The intensive care unit (ICU) in every hospital contains a bewildering array of sophisticated devices that track patients’ bodily functions. The bleeping and blipping monitors let doctors and nurses know what’s happening in the bodies of very sick patients whose conditions can turn on a dime. Each of these devices constantly generates data, and some readings, such as blood pressure and heart rate, for example, are recorded in the patient’s EMR. Traditionally, however, most of these data have been discarded.

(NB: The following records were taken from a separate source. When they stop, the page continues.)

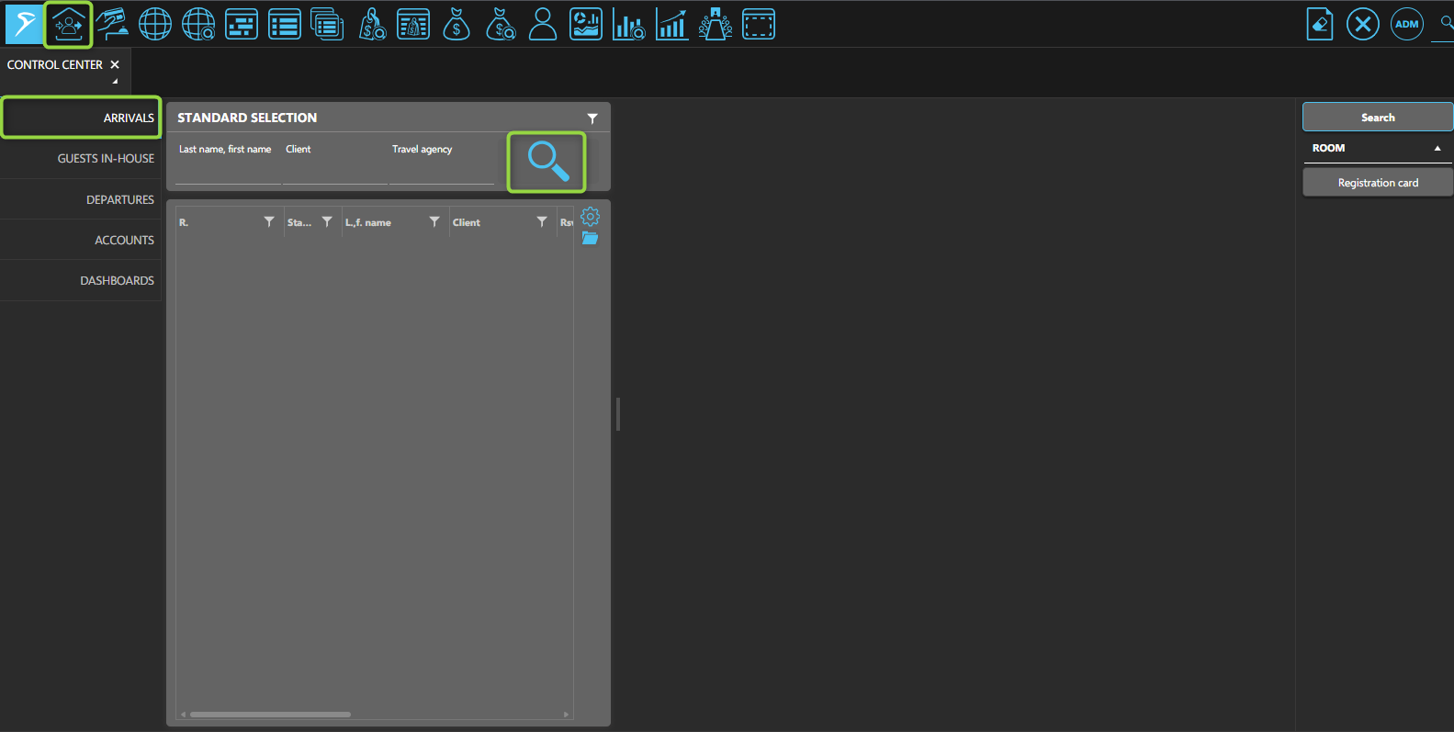Toggle the Standard Selection filter funnel
The height and width of the screenshot is (732, 1454).
(x=592, y=118)
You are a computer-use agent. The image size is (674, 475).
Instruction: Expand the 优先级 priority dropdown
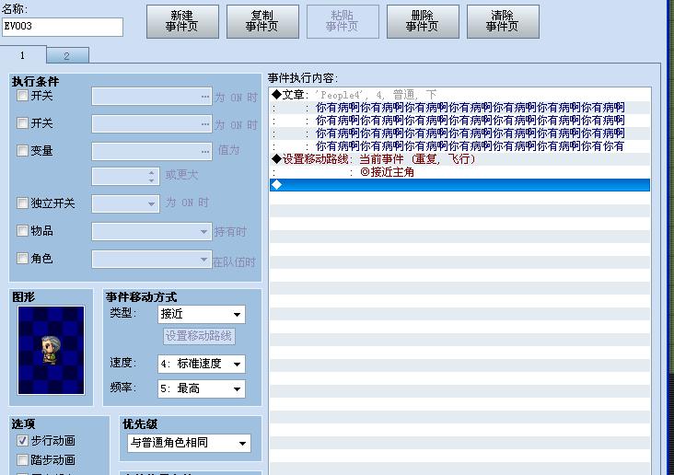tap(189, 443)
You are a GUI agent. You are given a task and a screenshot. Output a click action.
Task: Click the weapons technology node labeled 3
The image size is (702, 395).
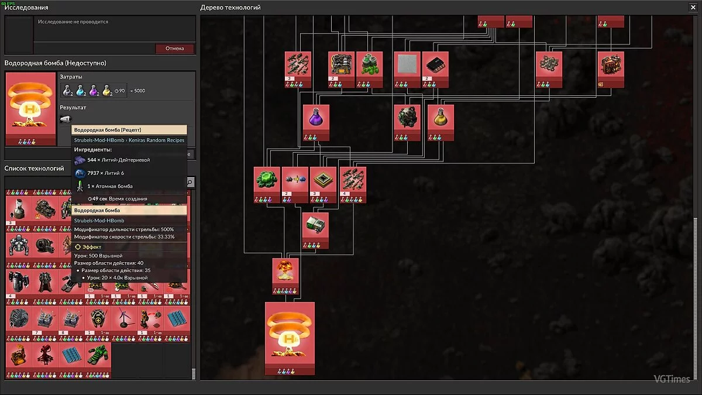(x=298, y=67)
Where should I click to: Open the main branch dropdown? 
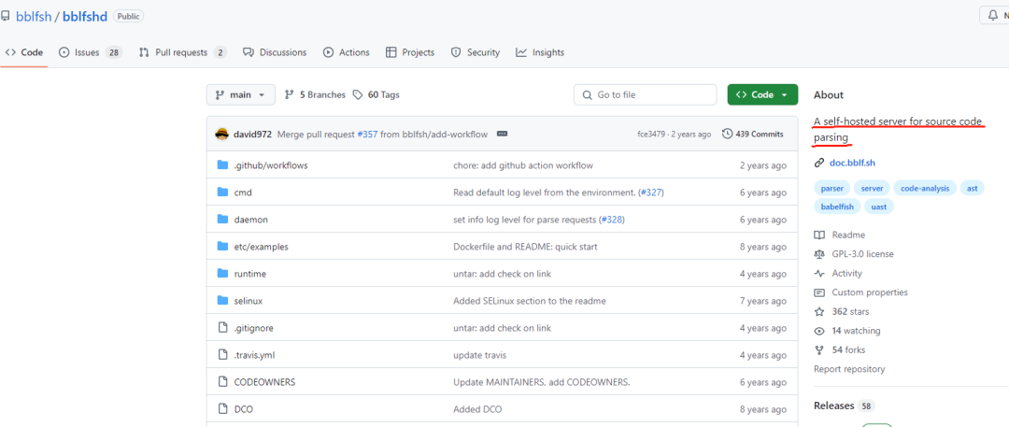[x=241, y=94]
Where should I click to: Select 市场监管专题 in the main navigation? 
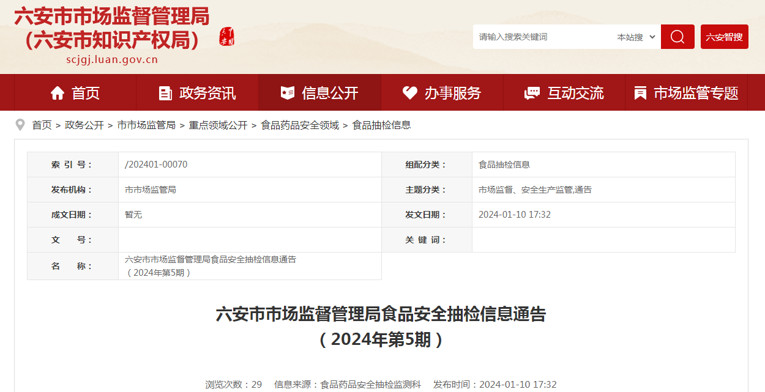coord(696,93)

Thanks to the work of researchers like David Maslove, this situation is starting to change. Maslove is a clinician scientist in the Queen’s Department of Medicine and Critical Care Program and a critical care physician at Kingston General Hospital. His work involves capturing and analyzing massive volumes of detailed electronic data derived from patients in the hospital’s ICU to understand more about the nature and progression of acute illnesses.

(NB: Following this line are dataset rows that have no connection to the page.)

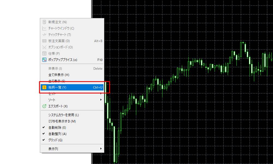The height and width of the screenshot is (164, 273).
Task: Click the オプションボード options board icon
Action: pyautogui.click(x=44, y=47)
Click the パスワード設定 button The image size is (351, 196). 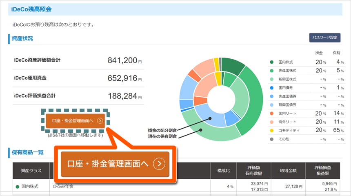point(324,38)
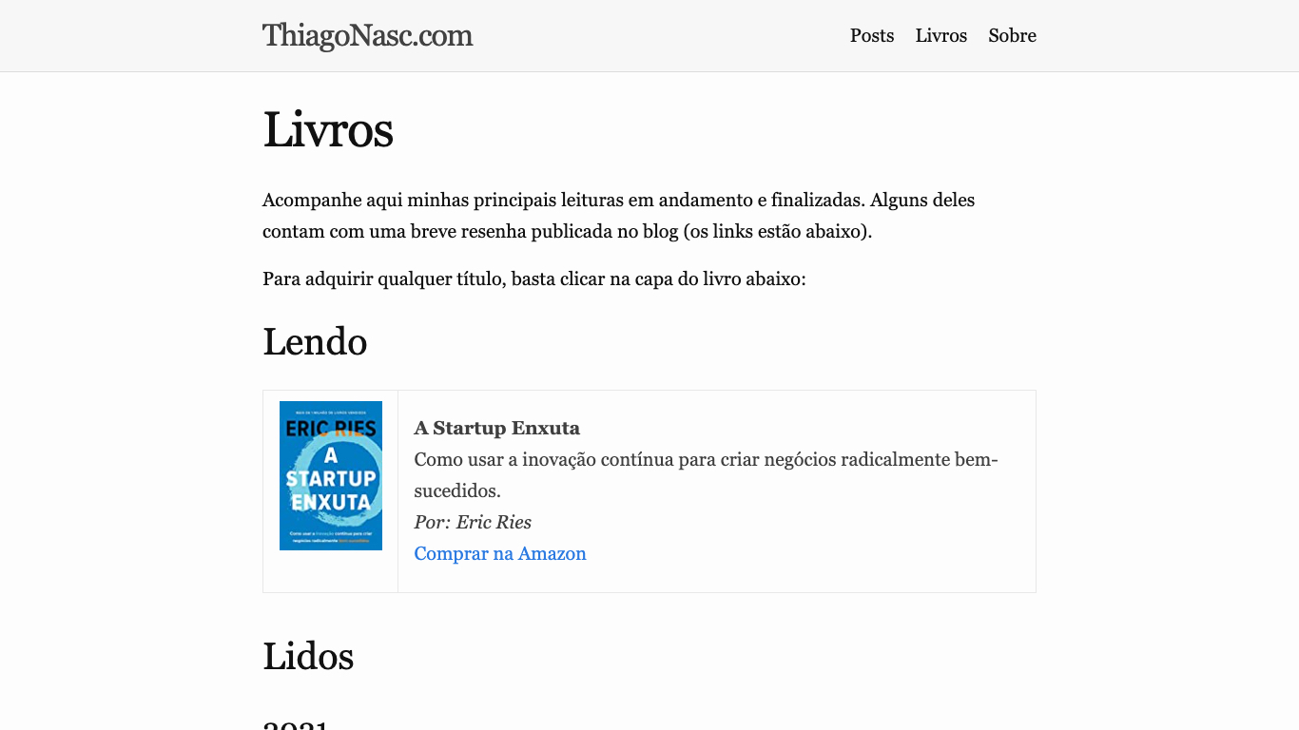Select the Livros navigation item
The image size is (1299, 730).
[x=940, y=36]
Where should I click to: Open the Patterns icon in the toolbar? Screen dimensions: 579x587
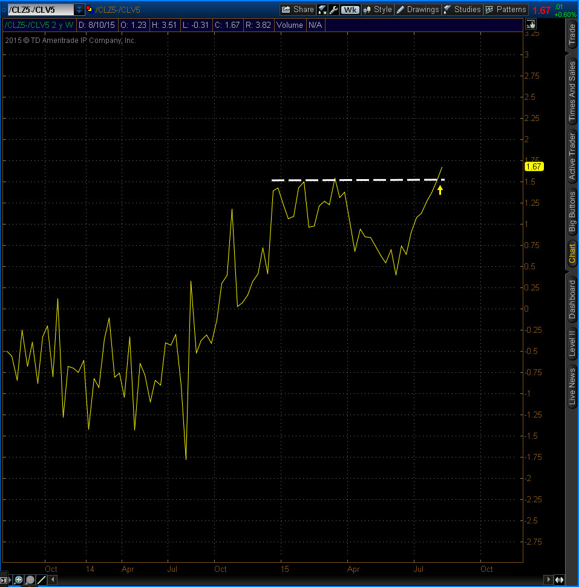[x=489, y=9]
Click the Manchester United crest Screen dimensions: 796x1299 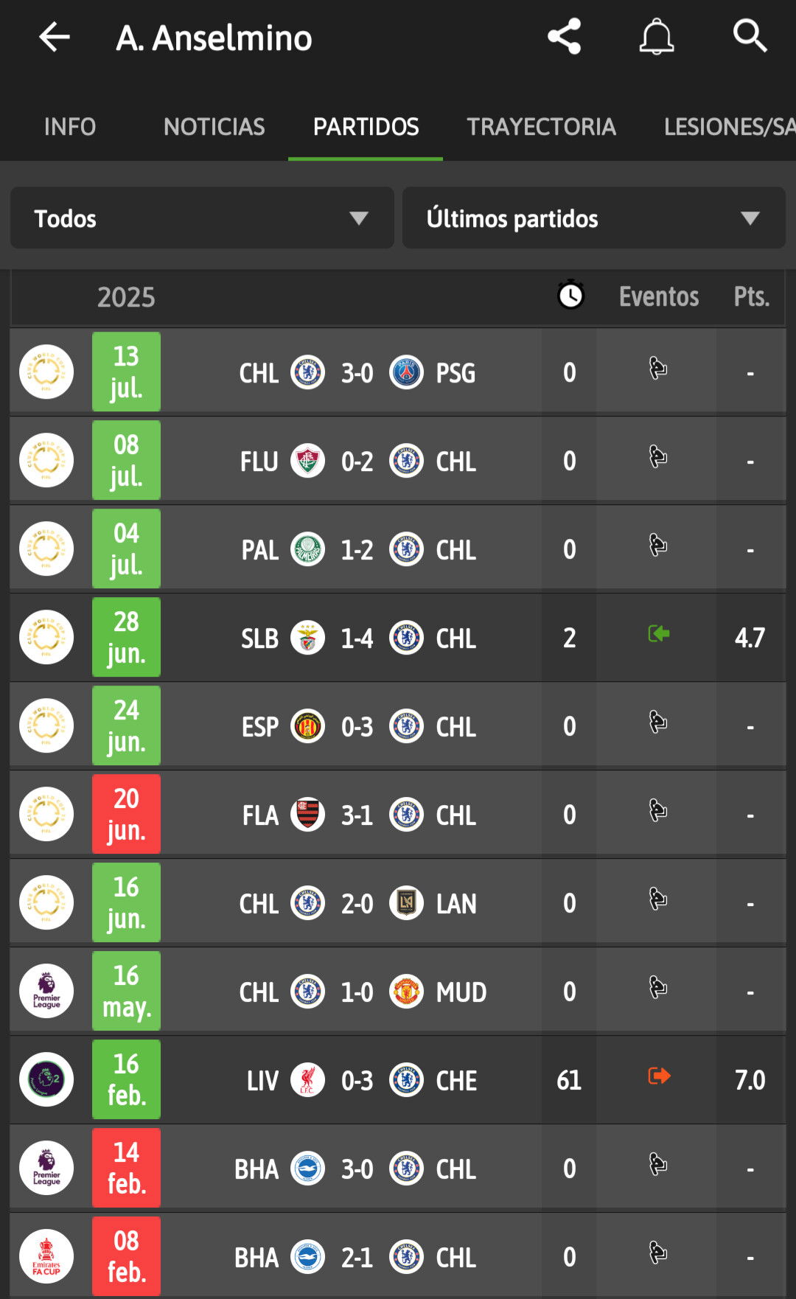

Much of these data come from blood samples, which Maslove has been collecting for whole-genome transcription profiling for about a year. What sets this project apart from other genomics projects is the sheer number of samples collected over the course of a patient’s stay in the ICU. Starting this year, high-frequency waveforms from bedside monitors and ventilators will be added to the mix, generating gigabyte-scale data that must be assembled and analyzed using novel computational approaches.

The data-intensive work in Maslove’s field has the potential to transform critical care medicine. For decades, diagnoses in emergency and ICU medicine have been syndromic – that is, patients are assessed according to a set of criteria, and if their conditions meet those criteria, the doctors and nurses follow a certain treatment course. As with all treatments used in hospitals, the utility of that treatment will have been previously verified via a highly-regulated randomized clinical trial. In other words, the treatment used in the ICU is based on aggregated similarities exhibited by the group of patients in the trial. The physiologic individuality of each patient is largely lost.

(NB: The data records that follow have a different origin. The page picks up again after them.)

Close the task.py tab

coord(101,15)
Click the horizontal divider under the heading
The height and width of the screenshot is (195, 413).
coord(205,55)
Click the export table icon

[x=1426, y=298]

In contrast, by analyzing detailed genomic data from the ICU, Maslove hopes to identify the differences, rather than the similarities, between critically ill patients who may have been categorized as having the same condition (such as sepsis, which is Maslove’s particular interest).

The Holy Grail for Maslove and others is a database of genomic and other ICU patient data that can be used by physicians and nurses at the bedside to make better treatment decisions in real time.

“From a scientific standpoint, it’s a very exciting cross disciplinary endeavour that involves bringing together expertise from clinical medicine, computer science, signal processing, epidemiology, genomics,” says Maslove. “We’re trying to find a way to bring all those data under the same roof so that they can be made available to clinicians at the bedside who are treating patients with rapidly evolving illnesses.”